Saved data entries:
%%

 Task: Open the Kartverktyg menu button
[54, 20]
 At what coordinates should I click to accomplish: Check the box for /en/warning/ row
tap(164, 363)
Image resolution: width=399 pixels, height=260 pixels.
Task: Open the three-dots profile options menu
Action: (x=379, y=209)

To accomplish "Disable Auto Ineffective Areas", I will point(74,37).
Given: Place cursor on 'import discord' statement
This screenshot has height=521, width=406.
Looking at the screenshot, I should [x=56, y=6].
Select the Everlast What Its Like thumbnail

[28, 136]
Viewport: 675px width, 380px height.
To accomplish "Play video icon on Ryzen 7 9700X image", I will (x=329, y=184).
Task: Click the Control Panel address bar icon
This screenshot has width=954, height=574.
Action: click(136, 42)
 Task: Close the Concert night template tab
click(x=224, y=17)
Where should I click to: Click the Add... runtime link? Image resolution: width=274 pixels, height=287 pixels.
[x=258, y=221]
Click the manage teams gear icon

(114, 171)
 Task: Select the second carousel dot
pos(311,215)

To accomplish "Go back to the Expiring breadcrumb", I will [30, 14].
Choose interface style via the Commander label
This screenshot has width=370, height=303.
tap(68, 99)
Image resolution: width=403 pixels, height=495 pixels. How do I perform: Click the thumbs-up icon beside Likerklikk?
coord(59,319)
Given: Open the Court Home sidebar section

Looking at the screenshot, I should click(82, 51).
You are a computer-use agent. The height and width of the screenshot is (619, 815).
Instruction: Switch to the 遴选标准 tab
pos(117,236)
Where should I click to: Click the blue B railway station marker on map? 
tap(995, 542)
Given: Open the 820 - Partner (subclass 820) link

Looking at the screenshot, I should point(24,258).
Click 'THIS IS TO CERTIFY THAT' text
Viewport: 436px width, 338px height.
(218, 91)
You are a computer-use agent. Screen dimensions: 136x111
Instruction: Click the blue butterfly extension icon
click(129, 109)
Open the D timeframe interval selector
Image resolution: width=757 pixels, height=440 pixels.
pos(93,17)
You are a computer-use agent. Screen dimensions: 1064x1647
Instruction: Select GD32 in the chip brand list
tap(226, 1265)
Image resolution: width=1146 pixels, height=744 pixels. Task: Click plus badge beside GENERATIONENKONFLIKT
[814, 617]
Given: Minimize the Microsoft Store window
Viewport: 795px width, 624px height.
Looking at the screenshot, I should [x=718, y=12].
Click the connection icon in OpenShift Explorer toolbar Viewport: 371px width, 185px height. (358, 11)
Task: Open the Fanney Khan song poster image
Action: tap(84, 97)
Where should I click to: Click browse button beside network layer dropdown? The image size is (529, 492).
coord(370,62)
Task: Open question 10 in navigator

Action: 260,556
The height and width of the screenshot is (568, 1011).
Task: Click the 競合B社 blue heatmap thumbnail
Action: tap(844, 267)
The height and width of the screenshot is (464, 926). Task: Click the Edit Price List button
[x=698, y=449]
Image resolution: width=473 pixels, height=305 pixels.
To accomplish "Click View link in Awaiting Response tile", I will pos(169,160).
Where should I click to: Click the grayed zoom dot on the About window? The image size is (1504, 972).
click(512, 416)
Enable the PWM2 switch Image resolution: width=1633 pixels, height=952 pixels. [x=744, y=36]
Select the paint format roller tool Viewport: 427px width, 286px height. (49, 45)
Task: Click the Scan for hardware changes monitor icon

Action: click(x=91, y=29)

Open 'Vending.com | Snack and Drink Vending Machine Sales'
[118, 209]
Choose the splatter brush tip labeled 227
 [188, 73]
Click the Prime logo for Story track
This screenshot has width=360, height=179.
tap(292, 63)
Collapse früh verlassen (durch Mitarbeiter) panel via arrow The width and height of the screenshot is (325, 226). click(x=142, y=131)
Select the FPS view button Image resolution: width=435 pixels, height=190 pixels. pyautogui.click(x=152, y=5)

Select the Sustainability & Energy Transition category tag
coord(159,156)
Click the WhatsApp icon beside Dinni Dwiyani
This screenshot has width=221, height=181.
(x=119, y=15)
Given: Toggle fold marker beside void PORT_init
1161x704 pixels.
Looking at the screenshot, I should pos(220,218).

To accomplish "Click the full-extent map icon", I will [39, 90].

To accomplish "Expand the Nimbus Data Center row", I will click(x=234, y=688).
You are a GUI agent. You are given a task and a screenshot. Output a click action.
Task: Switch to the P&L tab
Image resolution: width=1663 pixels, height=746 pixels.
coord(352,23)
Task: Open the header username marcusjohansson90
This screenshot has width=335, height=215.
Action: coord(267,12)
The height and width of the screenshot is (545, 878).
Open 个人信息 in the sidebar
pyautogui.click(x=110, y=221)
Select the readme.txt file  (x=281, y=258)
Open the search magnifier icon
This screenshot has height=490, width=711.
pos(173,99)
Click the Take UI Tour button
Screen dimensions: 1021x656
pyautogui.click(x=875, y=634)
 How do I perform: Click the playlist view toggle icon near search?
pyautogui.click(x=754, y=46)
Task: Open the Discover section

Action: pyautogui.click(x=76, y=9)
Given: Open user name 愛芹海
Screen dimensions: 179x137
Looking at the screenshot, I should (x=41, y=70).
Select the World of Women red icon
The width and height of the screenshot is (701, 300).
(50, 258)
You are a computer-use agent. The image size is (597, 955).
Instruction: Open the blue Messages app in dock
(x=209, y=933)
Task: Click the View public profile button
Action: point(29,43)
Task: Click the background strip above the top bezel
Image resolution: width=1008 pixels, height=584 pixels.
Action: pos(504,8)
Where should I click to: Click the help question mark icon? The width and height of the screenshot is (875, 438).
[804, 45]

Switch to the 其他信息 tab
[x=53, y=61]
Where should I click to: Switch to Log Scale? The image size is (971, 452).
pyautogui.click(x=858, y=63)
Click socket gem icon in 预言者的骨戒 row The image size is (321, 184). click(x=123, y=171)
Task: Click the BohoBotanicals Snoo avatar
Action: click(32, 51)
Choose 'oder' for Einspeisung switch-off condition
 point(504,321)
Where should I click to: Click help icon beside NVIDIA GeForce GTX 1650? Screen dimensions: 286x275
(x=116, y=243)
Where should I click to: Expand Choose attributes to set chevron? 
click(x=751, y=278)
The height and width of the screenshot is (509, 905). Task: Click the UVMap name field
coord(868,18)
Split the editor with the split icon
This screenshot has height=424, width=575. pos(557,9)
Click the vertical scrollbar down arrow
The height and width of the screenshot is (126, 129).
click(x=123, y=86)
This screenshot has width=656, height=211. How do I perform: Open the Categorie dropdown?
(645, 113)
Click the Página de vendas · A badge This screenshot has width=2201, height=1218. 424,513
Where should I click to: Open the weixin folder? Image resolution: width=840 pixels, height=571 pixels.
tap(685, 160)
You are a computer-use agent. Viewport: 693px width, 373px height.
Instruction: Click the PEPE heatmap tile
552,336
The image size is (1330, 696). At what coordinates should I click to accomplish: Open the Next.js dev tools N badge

%%

> _To be done_: Please copy out every line of the listing above, character for character.

> _Complete output_:
 Task: Open the Kartverktyg menu button
[54, 20]
 At what coordinates should I click to accomplish: Check the box for /en/warning/ row
tap(164, 363)
Image resolution: width=399 pixels, height=260 pixels.
Task: Open the three-dots profile options menu
Action: (x=379, y=209)

To accomplish "Disable Auto Ineffective Areas", I will point(74,37).
Given: Place cursor on 'import discord' statement
This screenshot has height=521, width=406.
Looking at the screenshot, I should [x=56, y=6].
Select the Everlast What Its Like thumbnail

[28, 136]
Viewport: 675px width, 380px height.
To accomplish "Play video icon on Ryzen 7 9700X image", I will (x=329, y=184).
Task: Click the Control Panel address bar icon
This screenshot has width=954, height=574.
Action: click(136, 42)
 Task: Close the Concert night template tab
click(x=224, y=17)
Where should I click to: Click the Add... runtime link? Image resolution: width=274 pixels, height=287 pixels.
[x=258, y=221]
Click the manage teams gear icon

(114, 171)
 Task: Select the second carousel dot
pos(311,215)

To accomplish "Go back to the Expiring breadcrumb", I will [30, 14].
Choose interface style via the Commander label
This screenshot has width=370, height=303.
tap(68, 99)
Image resolution: width=403 pixels, height=495 pixels. How do I perform: Click the thumbs-up icon beside Likerklikk?
coord(59,319)
Given: Open the Court Home sidebar section

Looking at the screenshot, I should click(82, 51).
You are a computer-use agent. The height and width of the screenshot is (619, 815).
Instruction: Switch to the 遴选标准 tab
pos(117,236)
Where should I click to: Click the blue B railway station marker on map? 
tap(995, 542)
Given: Open the 820 - Partner (subclass 820) link

Looking at the screenshot, I should point(24,258).
Click 'THIS IS TO CERTIFY THAT' text
Viewport: 436px width, 338px height.
(218, 91)
You are a computer-use agent. Screen dimensions: 136x111
Instruction: Click the blue butterfly extension icon
click(129, 109)
Open the D timeframe interval selector
Image resolution: width=757 pixels, height=440 pixels.
pos(93,17)
You are a computer-use agent. Screen dimensions: 1064x1647
Instruction: Select GD32 in the chip brand list
tap(226, 1265)
Image resolution: width=1146 pixels, height=744 pixels. Task: Click plus badge beside GENERATIONENKONFLIKT
[814, 617]
Given: Minimize the Microsoft Store window
Viewport: 795px width, 624px height.
Looking at the screenshot, I should [x=718, y=12].
Click the connection icon in OpenShift Explorer toolbar Viewport: 371px width, 185px height. (358, 11)
Task: Open the Fanney Khan song poster image
Action: tap(84, 97)
Where should I click to: Click browse button beside network layer dropdown? The image size is (529, 492).
coord(370,62)
Task: Open question 10 in navigator

Action: 260,556
The height and width of the screenshot is (568, 1011).
Task: Click the 競合B社 blue heatmap thumbnail
Action: tap(844, 267)
The height and width of the screenshot is (464, 926). Task: Click the Edit Price List button
[x=698, y=449]
Image resolution: width=473 pixels, height=305 pixels.
To accomplish "Click View link in Awaiting Response tile", I will pos(169,160).
Where should I click to: Click the grayed zoom dot on the About window? The image size is (1504, 972).
click(512, 416)
Enable the PWM2 switch Image resolution: width=1633 pixels, height=952 pixels. [x=744, y=36]
Select the paint format roller tool Viewport: 427px width, 286px height. (49, 45)
Task: Click the Scan for hardware changes monitor icon

Action: click(x=91, y=29)

Open 'Vending.com | Snack and Drink Vending Machine Sales'
[118, 209]
Choose the splatter brush tip labeled 227
 [188, 73]
Click the Prime logo for Story track
This screenshot has width=360, height=179.
tap(292, 63)
Collapse früh verlassen (durch Mitarbeiter) panel via arrow The width and height of the screenshot is (325, 226). click(x=142, y=131)
Select the FPS view button Image resolution: width=435 pixels, height=190 pixels. pyautogui.click(x=152, y=5)

Select the Sustainability & Energy Transition category tag
coord(159,156)
Click the WhatsApp icon beside Dinni Dwiyani
This screenshot has width=221, height=181.
(x=119, y=15)
Given: Toggle fold marker beside void PORT_init
1161x704 pixels.
Looking at the screenshot, I should pos(220,218).

To accomplish "Click the full-extent map icon", I will [39, 90].

To accomplish "Expand the Nimbus Data Center row", I will click(x=234, y=688).
You are a GUI agent. You are given a task and a screenshot. Output a click action.
Task: Switch to the P&L tab
Image resolution: width=1663 pixels, height=746 pixels.
coord(352,23)
Task: Open the header username marcusjohansson90
This screenshot has width=335, height=215.
Action: coord(267,12)
The height and width of the screenshot is (545, 878).
Open 个人信息 in the sidebar
pyautogui.click(x=110, y=221)
Select the readme.txt file  (x=281, y=258)
Open the search magnifier icon
This screenshot has height=490, width=711.
pos(173,99)
Click the Take UI Tour button
Screen dimensions: 1021x656
pyautogui.click(x=875, y=634)
 How do I perform: Click the playlist view toggle icon near search?
pyautogui.click(x=754, y=46)
Task: Open the Discover section

Action: pyautogui.click(x=76, y=9)
Given: Open user name 愛芹海
Screen dimensions: 179x137
Looking at the screenshot, I should (x=41, y=70).
Select the World of Women red icon
The width and height of the screenshot is (701, 300).
(50, 258)
You are a computer-use agent. The image size is (597, 955).
Instruction: Open the blue Messages app in dock
(x=209, y=933)
Task: Click the View public profile button
Action: point(29,43)
Task: Click the background strip above the top bezel
Image resolution: width=1008 pixels, height=584 pixels.
Action: pos(504,8)
Where should I click to: Click the help question mark icon? The width and height of the screenshot is (875, 438).
[804, 45]

Switch to the 其他信息 tab
[x=53, y=61]
Where should I click to: Switch to Log Scale? The image size is (971, 452).
pyautogui.click(x=858, y=63)
Click socket gem icon in 预言者的骨戒 row The image size is (321, 184). click(x=123, y=171)
Task: Click the BohoBotanicals Snoo avatar
Action: click(32, 51)
Choose 'oder' for Einspeisung switch-off condition
 point(504,321)
Where should I click to: Click help icon beside NVIDIA GeForce GTX 1650? Screen dimensions: 286x275
(x=116, y=243)
Where should I click to: Expand Choose attributes to set chevron? 
click(x=751, y=278)
The height and width of the screenshot is (509, 905). Task: Click the UVMap name field
coord(868,18)
Split the editor with the split icon
This screenshot has height=424, width=575. pos(557,9)
Click the vertical scrollbar down arrow
The height and width of the screenshot is (126, 129).
click(x=123, y=86)
This screenshot has width=656, height=211. How do I perform: Open the Categorie dropdown?
(645, 113)
Click the Página de vendas · A badge This screenshot has width=2201, height=1218. 424,513
Where should I click to: Open the weixin folder? Image resolution: width=840 pixels, height=571 pixels.
tap(685, 160)
You are a computer-use agent. Viewport: 693px width, 373px height.
Instruction: Click the PEPE heatmap tile
552,336
The image size is (1330, 696). At what coordinates should I click to accomplish: Open the Next.js dev tools N badge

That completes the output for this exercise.